So a 45 colt is better for an up close encounter with a brown bear than a 10ga slug? I'll have to dig out my reloading manuals and do a ft-lb comparison.

Ian

Edit.. 
10 ga slug, 766gr, 1280fps, 2785 ft/lb energy (Federal factory load)
45 colt, 325 hard cast, 1275fps, 1172 ft/lbs energy (Hottest load I could find on a quick search)

not looking for an argument, was just curious about the comparison.


----------



## 2dogs (Aug 23, 2009)

T have a Marlin Guide Gun in 45-70 that I have loaded up very hot )can't remember the exact load). That gun is not pleasant to shoot and I don't seem to mind recoil too much.


----------



## Metals406 (Aug 23, 2009)

2dogs said:


> T have a Marlin Guide Gun in 45-70 that I have loaded up very hot )can't remember the exact load). That gun is not pleasant to shoot and I don't seem to mind recoil too much.



I love my 45-70 Marlin!


----------



## Haywire Haywood (Aug 23, 2009)

I had a 45-70 NEF Handi-rifle with a 22" barrel and a 32" Buffalo Classic that I had pushed out to 45-90. Sold both of them. Just didn't have a use for them.

Ian


----------



## Metals406 (Aug 23, 2009)

Haywire Haywood said:


> I had a 45-70 NEF Handi-rifle with a 22" barrel and a 32" Buffalo Classic that I had pushed out to 45-90. Sold both of them. Just didn't have a use for them.
> 
> Ian



Someday I'll have me a 45-110 or 45-120.


----------



## tramp bushler (Aug 24, 2009)

Haywire Haywood said:


> So a 45 colt is better for an up close encounter with a brown bear than a 10ga slug?
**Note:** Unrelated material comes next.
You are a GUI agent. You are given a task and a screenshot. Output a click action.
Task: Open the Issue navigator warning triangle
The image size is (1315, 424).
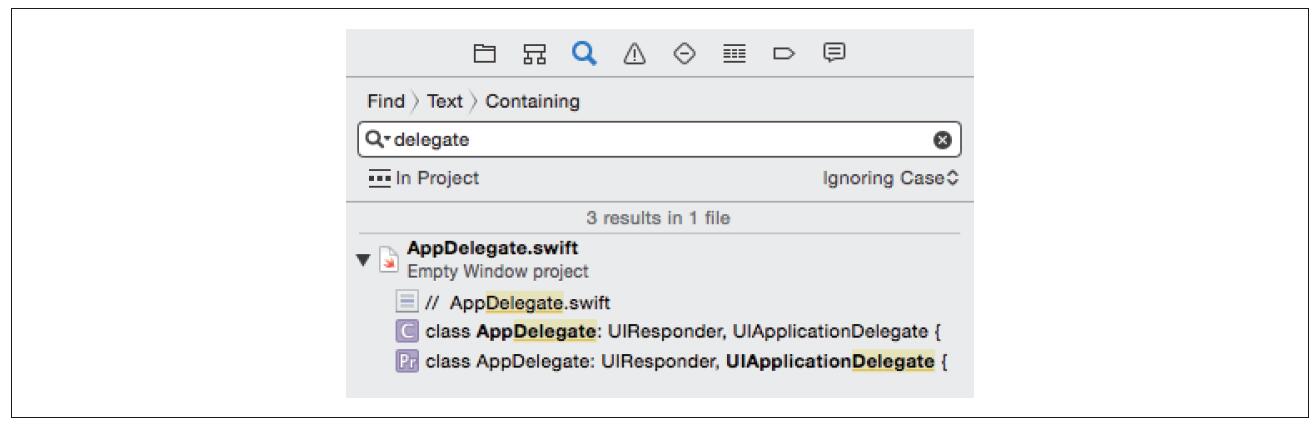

I'll have to dig out my reloading manuals and do a ft-lb comparison.
> 
> Ian
> 
> ...



Depth of penatration .... I have found a number of standard slugs 2-.4 "sme 6" in a bear .. WLN flat nose Hard cast or Belt Mt Punch bullets from a 45 Colt @1200 fps weighing 335 grains or so will penatrate thru FEET of bear ......... Energy figures arn,t all that reliable ........... Some loadings could show that a 300 RUM has more energy than a 458 Win Mag. .. But it,s not even close as far as preformance on a bear @ 20 feet .... .. I have alot of experience with bears ... A shot gun ain,t much most of the time .......... With a Brenneke slug at a max velocity it is as good as it will be , Then it would be better than a revolver ....But only just ........


----------



## tramp bushler (Aug 24, 2009)

2dogs said:


> T have a Marlin Guide Gun in 45-70 that I have loaded up very hot )can't remember the exact load). That gun is not pleasant to shoot and I don't seem to mind recoil too much.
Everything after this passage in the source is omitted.